Make sure to update credentials

In [2]:
#load sample lob from s3 to a dask dataframe
samp_lob_ddf = aws.load_s3_file_as_ddf("s3://dsmp-ol2/processed-data/lob_sample_data.parquet")

In [3]:
# Compute the dask datafram to a pandas dataframe
samp_lob = samp_lob_ddf.compute()

In [4]:
samp_lob.head()

Unnamed: 0,Timestamp,Exchange,Bid,Ask,Date,Mid_Price
0,0.0,Exch0,[],[],2025-01-02,
1,0.279,Exch0,"[[1, 6]]",[],2025-01-02,
2,1.333,Exch0,"[[1, 6]]","[[800, 1]]",2025-01-02,400.5
3,1.581,Exch0,"[[1, 6]]","[[799, 1]]",2025-01-02,400.0
4,1.643,Exch0,"[[1, 6]]","[[798, 1]]",2025-01-02,399.5


## Normalise the Mid-Price using z-score

Based on the research done on normaliation, a common technique used when analysing LOB data is z-score. As trends change across time in finace, it is common place to use dynamic normalisation. In the case of z-score this means taking the mean and standard deviation of a previous period (often the previous day) and using that as the measure to caluclate z-score. The draw back of this is that the first day's data is lost as there is no previous day to normalise against.
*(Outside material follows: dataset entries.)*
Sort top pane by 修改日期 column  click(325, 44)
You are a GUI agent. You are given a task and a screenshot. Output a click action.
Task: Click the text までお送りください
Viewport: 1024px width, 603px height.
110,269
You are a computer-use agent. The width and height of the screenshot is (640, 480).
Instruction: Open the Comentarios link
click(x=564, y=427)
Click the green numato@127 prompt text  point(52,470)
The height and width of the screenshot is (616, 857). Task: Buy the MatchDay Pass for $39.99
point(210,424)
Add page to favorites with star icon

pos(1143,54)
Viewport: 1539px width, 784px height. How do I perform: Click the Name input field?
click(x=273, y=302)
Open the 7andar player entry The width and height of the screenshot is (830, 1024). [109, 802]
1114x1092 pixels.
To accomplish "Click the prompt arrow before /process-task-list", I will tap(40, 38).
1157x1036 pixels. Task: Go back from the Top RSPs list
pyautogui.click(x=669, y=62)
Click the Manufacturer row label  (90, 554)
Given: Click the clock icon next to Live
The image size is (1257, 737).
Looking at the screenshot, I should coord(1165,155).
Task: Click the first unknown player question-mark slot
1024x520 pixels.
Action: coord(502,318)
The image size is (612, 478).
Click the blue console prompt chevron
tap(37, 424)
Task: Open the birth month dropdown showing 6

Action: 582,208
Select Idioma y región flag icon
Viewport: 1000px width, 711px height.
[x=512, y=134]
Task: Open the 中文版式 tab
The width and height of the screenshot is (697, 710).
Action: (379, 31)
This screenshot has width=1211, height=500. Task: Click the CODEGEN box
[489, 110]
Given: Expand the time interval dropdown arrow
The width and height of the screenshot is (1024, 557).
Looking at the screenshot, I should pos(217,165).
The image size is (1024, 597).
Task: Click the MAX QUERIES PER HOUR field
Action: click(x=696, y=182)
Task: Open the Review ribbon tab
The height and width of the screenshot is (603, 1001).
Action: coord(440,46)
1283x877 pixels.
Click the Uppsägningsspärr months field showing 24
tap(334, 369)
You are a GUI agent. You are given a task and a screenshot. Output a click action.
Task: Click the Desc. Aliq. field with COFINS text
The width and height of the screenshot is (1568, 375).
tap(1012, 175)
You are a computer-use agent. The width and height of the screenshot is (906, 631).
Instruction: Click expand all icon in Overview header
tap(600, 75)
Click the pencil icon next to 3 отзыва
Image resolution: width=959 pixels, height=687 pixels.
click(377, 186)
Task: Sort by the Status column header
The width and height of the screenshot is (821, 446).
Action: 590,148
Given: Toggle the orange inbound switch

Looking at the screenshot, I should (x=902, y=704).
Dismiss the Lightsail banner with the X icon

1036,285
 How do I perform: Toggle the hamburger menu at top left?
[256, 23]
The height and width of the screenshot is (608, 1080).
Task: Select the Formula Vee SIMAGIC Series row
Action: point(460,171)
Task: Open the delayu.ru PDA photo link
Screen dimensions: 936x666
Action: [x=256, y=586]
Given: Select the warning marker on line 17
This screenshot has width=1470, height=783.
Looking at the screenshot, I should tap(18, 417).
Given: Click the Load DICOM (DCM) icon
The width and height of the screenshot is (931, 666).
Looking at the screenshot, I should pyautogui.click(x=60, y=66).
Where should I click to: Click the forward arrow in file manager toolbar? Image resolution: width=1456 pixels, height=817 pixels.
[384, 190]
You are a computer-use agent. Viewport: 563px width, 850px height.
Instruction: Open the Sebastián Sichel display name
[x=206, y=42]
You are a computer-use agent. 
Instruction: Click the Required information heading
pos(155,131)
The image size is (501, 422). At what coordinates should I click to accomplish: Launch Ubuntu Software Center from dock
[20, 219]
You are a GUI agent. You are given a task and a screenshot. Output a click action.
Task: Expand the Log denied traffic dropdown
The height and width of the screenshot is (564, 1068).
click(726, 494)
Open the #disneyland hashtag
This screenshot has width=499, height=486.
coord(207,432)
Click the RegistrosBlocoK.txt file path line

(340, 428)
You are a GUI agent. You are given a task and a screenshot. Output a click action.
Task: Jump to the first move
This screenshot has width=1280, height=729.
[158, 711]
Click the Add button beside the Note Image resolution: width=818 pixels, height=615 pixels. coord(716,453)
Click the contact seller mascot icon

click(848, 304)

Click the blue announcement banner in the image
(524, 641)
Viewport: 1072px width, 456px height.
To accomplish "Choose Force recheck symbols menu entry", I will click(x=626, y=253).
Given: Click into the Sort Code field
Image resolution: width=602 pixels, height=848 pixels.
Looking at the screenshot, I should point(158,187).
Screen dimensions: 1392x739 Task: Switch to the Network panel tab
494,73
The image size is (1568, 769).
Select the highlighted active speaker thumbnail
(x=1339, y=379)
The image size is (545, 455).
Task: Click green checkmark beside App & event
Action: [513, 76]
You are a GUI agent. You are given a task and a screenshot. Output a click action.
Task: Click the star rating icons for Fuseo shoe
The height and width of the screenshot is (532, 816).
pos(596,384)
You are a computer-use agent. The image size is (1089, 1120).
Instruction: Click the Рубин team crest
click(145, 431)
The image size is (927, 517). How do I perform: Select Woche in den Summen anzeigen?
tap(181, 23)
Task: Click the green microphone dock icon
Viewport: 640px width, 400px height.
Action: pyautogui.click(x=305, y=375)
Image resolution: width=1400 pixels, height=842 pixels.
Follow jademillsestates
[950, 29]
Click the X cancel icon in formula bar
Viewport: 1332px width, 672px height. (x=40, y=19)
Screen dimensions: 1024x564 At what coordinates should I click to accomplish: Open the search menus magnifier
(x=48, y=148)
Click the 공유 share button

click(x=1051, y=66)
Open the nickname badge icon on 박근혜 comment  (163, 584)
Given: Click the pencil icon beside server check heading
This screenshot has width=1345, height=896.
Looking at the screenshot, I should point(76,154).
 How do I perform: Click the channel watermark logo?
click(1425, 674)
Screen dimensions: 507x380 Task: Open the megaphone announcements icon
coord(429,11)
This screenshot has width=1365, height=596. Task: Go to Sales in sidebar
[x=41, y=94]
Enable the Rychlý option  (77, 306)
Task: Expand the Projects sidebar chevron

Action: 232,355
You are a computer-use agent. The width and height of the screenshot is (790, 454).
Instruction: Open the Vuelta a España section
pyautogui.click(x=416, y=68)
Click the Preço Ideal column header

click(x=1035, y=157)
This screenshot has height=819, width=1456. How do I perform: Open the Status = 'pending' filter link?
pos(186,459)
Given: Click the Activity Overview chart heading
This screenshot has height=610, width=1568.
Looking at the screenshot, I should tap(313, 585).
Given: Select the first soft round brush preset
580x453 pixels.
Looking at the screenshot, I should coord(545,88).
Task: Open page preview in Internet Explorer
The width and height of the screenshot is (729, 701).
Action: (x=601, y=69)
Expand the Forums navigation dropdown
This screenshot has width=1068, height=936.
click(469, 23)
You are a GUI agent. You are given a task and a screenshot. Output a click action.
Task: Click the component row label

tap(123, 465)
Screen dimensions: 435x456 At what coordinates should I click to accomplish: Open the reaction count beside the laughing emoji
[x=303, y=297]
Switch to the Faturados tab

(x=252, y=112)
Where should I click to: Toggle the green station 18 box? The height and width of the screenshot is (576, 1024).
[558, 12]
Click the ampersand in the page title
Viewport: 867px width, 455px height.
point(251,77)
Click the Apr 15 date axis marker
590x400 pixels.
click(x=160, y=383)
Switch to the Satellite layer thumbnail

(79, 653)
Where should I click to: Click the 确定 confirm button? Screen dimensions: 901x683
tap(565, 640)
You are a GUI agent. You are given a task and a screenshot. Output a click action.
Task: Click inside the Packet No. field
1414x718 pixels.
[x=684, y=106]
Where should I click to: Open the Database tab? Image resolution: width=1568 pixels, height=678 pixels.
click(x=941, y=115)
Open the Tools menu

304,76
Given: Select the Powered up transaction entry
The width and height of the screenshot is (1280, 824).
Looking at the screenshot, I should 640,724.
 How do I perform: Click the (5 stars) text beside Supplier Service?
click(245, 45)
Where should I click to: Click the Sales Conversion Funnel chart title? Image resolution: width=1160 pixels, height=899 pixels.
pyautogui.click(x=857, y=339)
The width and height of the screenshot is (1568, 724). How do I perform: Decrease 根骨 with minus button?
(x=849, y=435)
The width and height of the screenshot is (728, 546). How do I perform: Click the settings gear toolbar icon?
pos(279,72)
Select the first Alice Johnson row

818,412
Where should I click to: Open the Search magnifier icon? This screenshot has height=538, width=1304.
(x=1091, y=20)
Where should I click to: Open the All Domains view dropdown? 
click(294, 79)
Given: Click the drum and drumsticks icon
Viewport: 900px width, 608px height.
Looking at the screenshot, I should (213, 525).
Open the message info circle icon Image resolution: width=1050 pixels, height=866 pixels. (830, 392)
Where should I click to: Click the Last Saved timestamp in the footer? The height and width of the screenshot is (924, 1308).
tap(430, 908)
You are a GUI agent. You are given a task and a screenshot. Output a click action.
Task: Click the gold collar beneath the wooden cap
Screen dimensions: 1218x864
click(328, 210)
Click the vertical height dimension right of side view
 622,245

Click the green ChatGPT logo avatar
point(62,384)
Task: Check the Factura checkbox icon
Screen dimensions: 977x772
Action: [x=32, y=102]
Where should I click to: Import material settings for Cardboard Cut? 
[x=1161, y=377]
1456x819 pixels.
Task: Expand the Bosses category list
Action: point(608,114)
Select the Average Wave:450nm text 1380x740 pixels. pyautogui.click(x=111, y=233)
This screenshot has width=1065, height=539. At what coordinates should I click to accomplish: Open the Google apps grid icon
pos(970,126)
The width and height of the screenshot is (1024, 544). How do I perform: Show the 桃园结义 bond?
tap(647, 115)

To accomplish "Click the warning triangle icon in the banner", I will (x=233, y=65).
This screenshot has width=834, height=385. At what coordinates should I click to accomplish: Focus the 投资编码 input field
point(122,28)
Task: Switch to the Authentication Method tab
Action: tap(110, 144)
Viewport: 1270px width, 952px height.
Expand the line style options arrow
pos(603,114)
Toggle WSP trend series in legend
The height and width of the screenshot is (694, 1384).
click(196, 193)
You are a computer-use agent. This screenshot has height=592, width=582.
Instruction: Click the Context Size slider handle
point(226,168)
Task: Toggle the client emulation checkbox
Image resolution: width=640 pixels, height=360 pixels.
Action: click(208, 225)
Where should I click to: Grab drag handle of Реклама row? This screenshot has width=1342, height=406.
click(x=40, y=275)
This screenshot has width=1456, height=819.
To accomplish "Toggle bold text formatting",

Below uses a dynamic z-score to normalise the Mid-Price. Additional features can be added for normalisation.

In [5]:
# Replace 'features_to_normalise' with the list of feature column names we want to normalize
# Starting with just mid-price as an example
features_to_normalise = ['Mid_Price']  # Replace with feature column names in the future

for date in samp_lob['Date'].unique():
    if date == samp_lob['Date'].min():  # Skip the first date since there's no previous day
        continue
    
    prev_date = samp_lob[samp_lob['Date'] < date]['Date'].max()  # Find the most recent previous date
    
    # Calculate mean and standard deviation for each feature for the previous day
    prev_day_stats = samp_lob[samp_lob['Date'] == prev_date][features_to_normalise].mean()
    prev_day_std = samp_lob[samp_lob['Date'] == prev_date][features_to_normalise].std()
    
    # Normalize the features for the current date using z-score with stats from the previous day
    for feature in features_to_normalise:
        normalised_feature = (samp_lob[samp_lob['Date'] == date][feature] - prev_day_stats[feature]) / prev_day_std[feature]
        samp_lob.loc[samp_lob['Date'] == date, feature + 'z-score_normalised'] = normalised_feature

In [6]:

# Now the df contains normalized values for features based on z-score with stats from the previous day
samp_lob

Unnamed: 0,Timestamp,Exchange,Bid,Ask,Date,Mid_Price,Mid_Pricez-score_normalized
0,0.000,Exch0,[],[],2025-01-02,,
1,0.279,Exch0,"[[1, 6]]",[],2025-01-02,,
2,1.333,Exch0,"[[1, 6]]","[[800, 1]]",2025-01-02,400.5,
3,1.581,Exch0,"[[1, 6]]","[[799, 1]]",2025-01-02,400.0,
4,1.643,Exch0,"[[1, 6]]","[[798, 1]]",2025-01-02,399.5,
...,...,...,...,...,...,...,...
1037929,30599.418,Exch0,"[[323, 2], [104, 3], [63, 1], [44, 6]]","[[338, 1], [343, 2], [507, 4], [659, 1], [749,...",2025-01-06,330.5,0.893131
1037930,30599.449,Exch0,"[[323, 2], [99, 3], [63, 1], [44, 6]]","[[338, 1], [343, 2], [507, 4], [659, 1], [749,...",2025-01-06,330.5,0.893131
1037931,30599.635,Exch0,"[[323, 2], [99, 3], [63, 1], [44, 6]]","[[338, 1], [341, 2], [507, 4], [659, 1], [749,...",2025-01-06,330.5,0.893131
1037932,30599.697,Exch0,"[[323, 2], [249, 1], [99, 3], [44, 6]]","[[338, 1], [341, 2], [507, 4], [659, 1], [749,...",2025-01-06,330.5,0.893131


Although z-score is a common normalisation technique a number of papers suggest that different models perform better with different normalisation techniques. Given data normalisation has such and impact on model performance it can be considered during model tuning to ensure the most performant method is selected.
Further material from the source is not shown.